** VOTRE OBJECTIF **
Selon le texte sur l'exoplanète WASP-107b, dans quelle revue la nouvelle analyse de Caroline Piaulet et de ses collègues a-t-elle paru ?
==== TEXTE FOURNI
Sous la direction d’astronomes de l’UdeM, une équipe découvre que l’exoplanète WASP-107b a un cœur solide moins massif que ce qu’on croyait nécessaire pour former une exoplanète géante gazeuse.
La masse du cœur solide de l’exoplanète géante WASP-107 b est nettement inférieure à ce qu’on pensait nécessaire pour constituer l’épaisse enveloppe de gaz entourant des planètes géantes comme Jupiter et Saturne, a constaté une équipe d’astronomes canadiens.
Cette découverte intrigante de Caroline Piaulet, étudiante au doctorat à l’Institut de recherche sur les exoplanètes (iREx) de l’Université de Montréal, porte à croire que les planètes géantes gazeuses se forment beaucoup plus facilement qu’on croyait.
L’étudiante fait partie de l’équipe de recherche pionnière du professeur d’astrophysique de l’Université de Montréal Björn Benneke, qui a annoncé en 2019 la première détection d’eau sur une exoplanète située dans la zone habitable de son étoile.
Publiée aujourd’hui dans l’Astronomical Journal, la nouvelle analyse de Caroline Piaulet et ses collègues du Canada, des États-Unis, de l’Allemagne et du Japon «a de grandes implications», a déclaré le professeur Benneke.
========
==== JEU DE DONNÉES
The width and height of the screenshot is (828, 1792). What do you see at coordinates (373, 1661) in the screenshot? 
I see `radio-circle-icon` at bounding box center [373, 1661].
========
** EXERCICE TERMINÉ **
Dans l'Astronomical Journal.